Berenberg says Eurozone will recover in spite of debt crisis
RECESSION and crisis in Europe is obscuring the fact that economies are engaging in structural reforms which will pay off in the medium term, a study from Berenberg Bank said today.
Bailed-out Greece, Ireland and Portugal have “shaped up fast,” with a swathe of “sweeping structural and fiscal reforms,” the bank said, suggesting that once the bloc returns to growth, it could be “the most dynamic of the major Western economies.”
Berenberg called for a swift resolution to the Greek crisis, a slowdown or stop to austerity and more pro-growth structural reform to give the best chance this optimistic projection comes true.

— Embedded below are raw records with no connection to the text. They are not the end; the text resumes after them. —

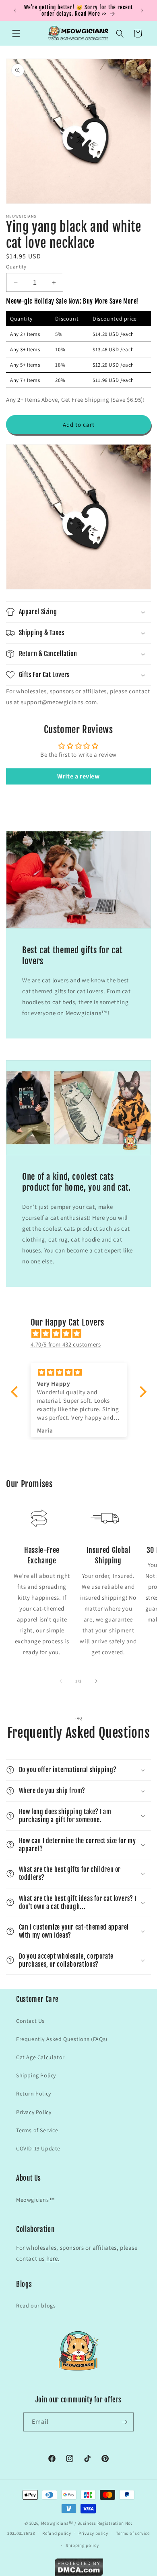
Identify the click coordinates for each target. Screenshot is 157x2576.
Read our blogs (36, 2305)
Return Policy (33, 2093)
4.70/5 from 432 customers (66, 1344)
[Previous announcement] (15, 10)
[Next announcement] (142, 10)
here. (53, 2258)
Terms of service (133, 2533)
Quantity (16, 266)
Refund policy (56, 2533)
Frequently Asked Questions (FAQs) (61, 2039)
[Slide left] (61, 1681)
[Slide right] (96, 1681)
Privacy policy (93, 2533)
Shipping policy (82, 2545)
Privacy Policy (33, 2112)
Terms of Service (37, 2130)
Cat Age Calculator (40, 2057)
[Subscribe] (124, 2421)
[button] (16, 33)
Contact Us (30, 2020)
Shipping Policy (36, 2075)
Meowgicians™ (35, 2199)
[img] (83, 1333)
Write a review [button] (78, 776)
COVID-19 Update (38, 2148)
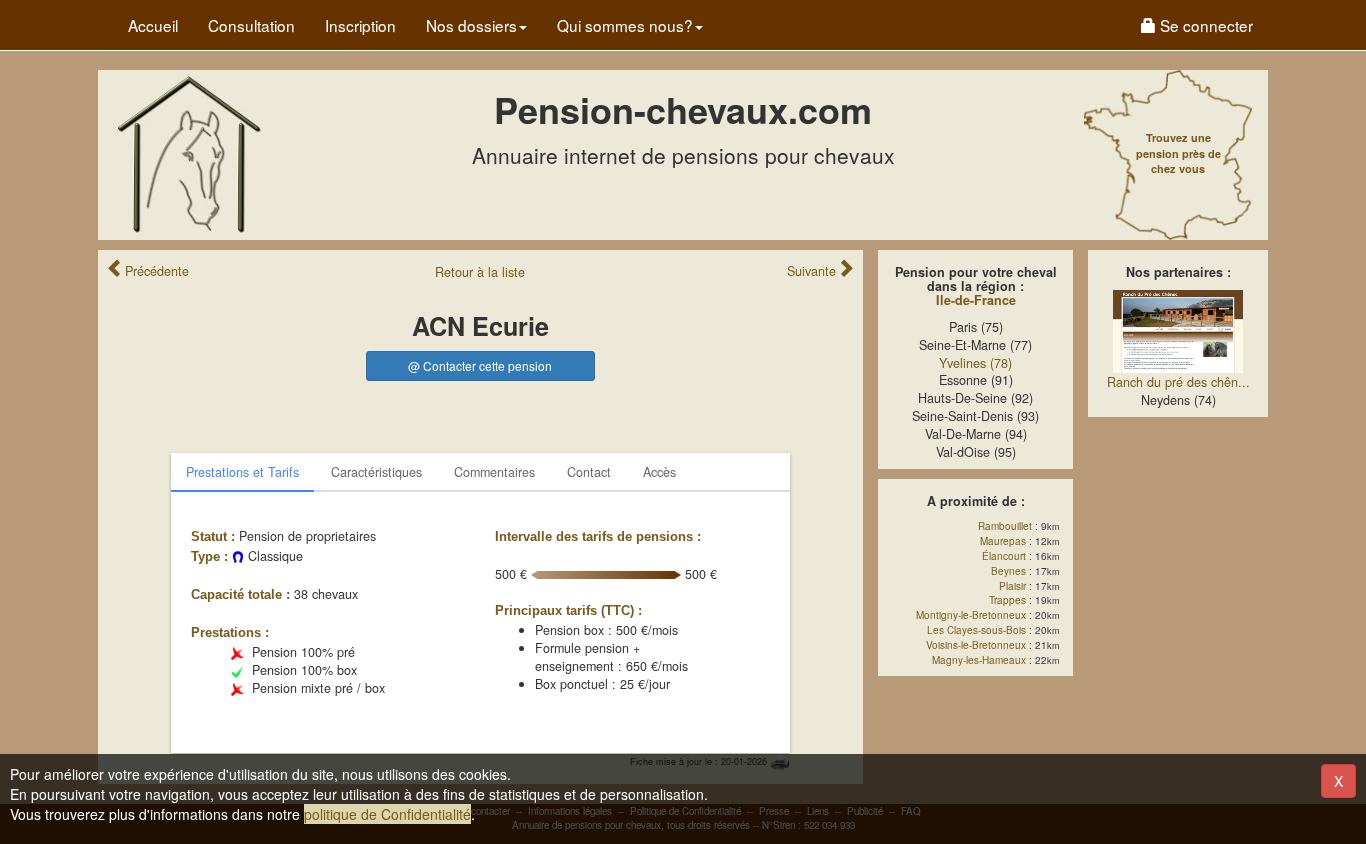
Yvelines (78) (975, 363)
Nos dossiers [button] (471, 25)
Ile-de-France (976, 300)
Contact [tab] (589, 472)
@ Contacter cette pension (480, 365)
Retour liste (480, 272)
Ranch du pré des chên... (1178, 382)
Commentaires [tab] (494, 472)
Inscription (360, 25)
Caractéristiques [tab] (376, 472)
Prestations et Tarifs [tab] (242, 472)
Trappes (1007, 600)
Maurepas (1003, 541)
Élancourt (1004, 556)
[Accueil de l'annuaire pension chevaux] (188, 153)
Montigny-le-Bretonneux (971, 615)
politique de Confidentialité (387, 814)
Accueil (153, 25)
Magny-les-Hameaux (979, 660)
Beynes (1008, 571)
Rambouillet (1005, 526)
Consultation (251, 25)
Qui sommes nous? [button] (625, 25)
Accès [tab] (659, 472)
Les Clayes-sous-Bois (976, 630)
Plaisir (1012, 586)
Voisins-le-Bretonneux (976, 645)
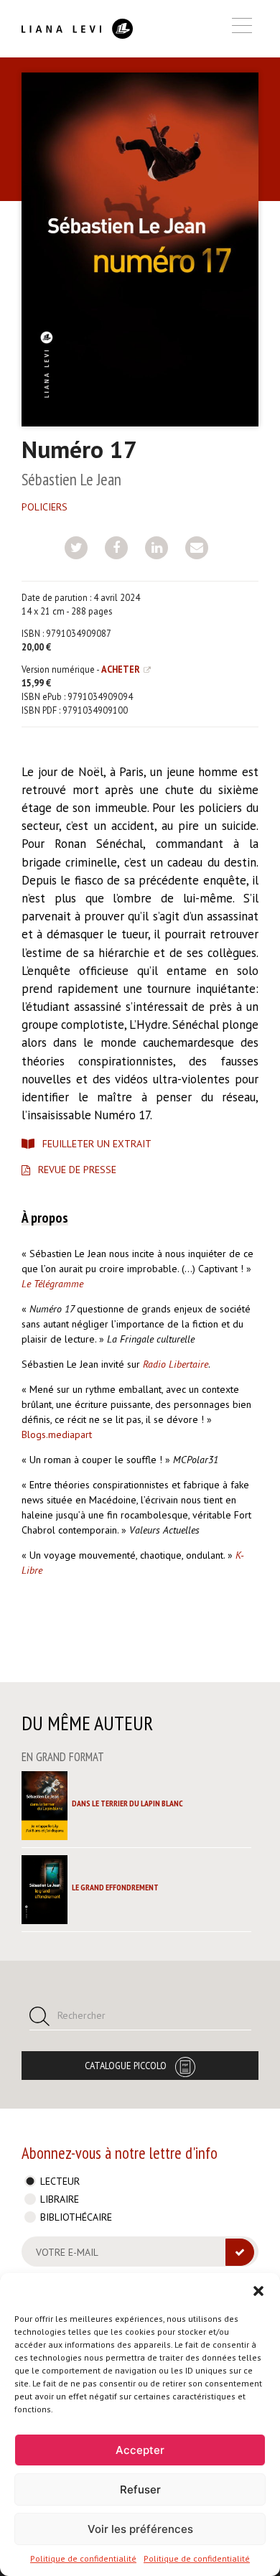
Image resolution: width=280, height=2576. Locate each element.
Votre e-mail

More than two percentage points of GDP in austerity in any one year is too rapid a pace for austerity, it said, claiming rapid cuts risked “death spirals” in Greece. “Europe needs to learn the lesson that fiscal shortfalls caused by an unexpectedly deep recession need to be tolerated and should not trigger further rounds of austerity.”
The bank also warned that France – “the only major European economy which is beset by serious health problems and has yet to do anything about it” – could stymie recovery hopes. It called for supply-side reform, attacking taxes both for harming incentives and depressing demand.
Overall in the report, Greece topped the adjustment progress table, followed by Ireland, Estonia, Spain and Portugal, while Luxembourg and Germany sat at the bottom of the league.